Information supplied Start Marker

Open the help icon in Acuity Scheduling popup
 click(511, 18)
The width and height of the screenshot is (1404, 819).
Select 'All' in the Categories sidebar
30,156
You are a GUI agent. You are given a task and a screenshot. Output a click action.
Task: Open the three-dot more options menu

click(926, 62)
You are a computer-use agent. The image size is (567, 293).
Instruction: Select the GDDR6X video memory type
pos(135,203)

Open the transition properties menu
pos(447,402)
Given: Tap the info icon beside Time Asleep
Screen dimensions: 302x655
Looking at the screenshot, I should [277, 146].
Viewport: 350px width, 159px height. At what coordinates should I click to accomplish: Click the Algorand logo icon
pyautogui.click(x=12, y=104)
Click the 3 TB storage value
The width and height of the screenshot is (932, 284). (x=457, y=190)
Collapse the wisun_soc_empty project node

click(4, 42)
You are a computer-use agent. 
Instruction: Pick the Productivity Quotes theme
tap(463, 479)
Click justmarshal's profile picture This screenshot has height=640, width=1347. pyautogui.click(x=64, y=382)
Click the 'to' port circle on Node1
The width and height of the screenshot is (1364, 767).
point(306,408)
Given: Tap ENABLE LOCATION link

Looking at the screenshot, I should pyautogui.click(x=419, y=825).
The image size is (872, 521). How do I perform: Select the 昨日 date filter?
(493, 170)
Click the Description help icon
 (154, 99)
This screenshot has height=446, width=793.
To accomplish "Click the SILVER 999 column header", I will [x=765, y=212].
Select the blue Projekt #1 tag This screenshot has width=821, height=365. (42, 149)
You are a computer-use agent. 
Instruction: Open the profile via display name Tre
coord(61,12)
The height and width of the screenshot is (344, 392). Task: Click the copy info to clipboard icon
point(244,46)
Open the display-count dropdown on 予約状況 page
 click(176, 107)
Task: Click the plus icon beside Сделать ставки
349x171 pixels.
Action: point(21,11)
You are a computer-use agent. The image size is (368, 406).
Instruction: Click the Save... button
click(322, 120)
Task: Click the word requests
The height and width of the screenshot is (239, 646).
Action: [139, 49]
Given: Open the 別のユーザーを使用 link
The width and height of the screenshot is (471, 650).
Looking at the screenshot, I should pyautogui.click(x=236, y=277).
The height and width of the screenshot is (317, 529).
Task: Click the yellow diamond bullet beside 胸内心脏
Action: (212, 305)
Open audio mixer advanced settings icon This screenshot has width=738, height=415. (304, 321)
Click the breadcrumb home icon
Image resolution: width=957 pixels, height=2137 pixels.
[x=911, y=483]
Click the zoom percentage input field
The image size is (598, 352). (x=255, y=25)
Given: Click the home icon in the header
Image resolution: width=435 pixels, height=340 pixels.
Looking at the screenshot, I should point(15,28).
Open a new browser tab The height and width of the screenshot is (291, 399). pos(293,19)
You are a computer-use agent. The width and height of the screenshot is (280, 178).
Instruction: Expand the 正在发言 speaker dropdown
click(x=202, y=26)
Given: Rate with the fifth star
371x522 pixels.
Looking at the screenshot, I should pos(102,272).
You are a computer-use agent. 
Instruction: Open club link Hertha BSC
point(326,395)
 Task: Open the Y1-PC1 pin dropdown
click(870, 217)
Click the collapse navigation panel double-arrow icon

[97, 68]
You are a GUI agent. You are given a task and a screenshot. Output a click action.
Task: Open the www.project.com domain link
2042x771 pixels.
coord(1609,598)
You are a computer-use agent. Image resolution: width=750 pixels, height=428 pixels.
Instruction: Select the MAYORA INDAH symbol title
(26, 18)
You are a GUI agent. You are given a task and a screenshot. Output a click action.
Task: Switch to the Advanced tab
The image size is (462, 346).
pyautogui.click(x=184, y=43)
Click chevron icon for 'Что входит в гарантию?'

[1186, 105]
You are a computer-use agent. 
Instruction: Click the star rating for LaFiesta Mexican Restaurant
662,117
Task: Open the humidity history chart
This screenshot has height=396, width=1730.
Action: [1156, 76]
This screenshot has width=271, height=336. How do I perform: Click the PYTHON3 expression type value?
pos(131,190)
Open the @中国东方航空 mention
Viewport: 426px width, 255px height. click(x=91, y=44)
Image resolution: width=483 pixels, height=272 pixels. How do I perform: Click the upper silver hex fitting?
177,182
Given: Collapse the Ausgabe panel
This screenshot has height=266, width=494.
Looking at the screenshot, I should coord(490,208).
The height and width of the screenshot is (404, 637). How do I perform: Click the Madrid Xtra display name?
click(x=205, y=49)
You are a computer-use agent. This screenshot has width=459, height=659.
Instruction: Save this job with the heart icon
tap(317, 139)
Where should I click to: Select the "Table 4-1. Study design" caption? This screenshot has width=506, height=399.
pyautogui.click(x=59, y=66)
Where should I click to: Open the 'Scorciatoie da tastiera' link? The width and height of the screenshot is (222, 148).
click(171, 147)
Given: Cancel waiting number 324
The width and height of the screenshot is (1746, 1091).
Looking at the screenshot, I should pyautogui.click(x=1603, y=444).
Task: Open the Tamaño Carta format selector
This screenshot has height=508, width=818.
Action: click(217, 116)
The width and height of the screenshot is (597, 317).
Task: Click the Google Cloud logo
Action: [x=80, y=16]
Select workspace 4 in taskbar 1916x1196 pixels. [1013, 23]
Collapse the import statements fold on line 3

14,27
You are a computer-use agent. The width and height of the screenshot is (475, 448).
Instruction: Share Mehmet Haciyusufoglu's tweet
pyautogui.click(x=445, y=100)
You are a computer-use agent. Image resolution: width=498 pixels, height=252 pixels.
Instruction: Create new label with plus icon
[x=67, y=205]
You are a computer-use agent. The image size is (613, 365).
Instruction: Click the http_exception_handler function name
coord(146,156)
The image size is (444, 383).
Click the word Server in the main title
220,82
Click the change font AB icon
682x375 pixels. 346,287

Information supplied End Marker

» **Problem statement**
All lines carrying the word "header" must be copied from the data above.

» **Task solution**
To accomplish "Click the SILVER 999 column header", I will [x=765, y=212].
Given: Click the home icon in the header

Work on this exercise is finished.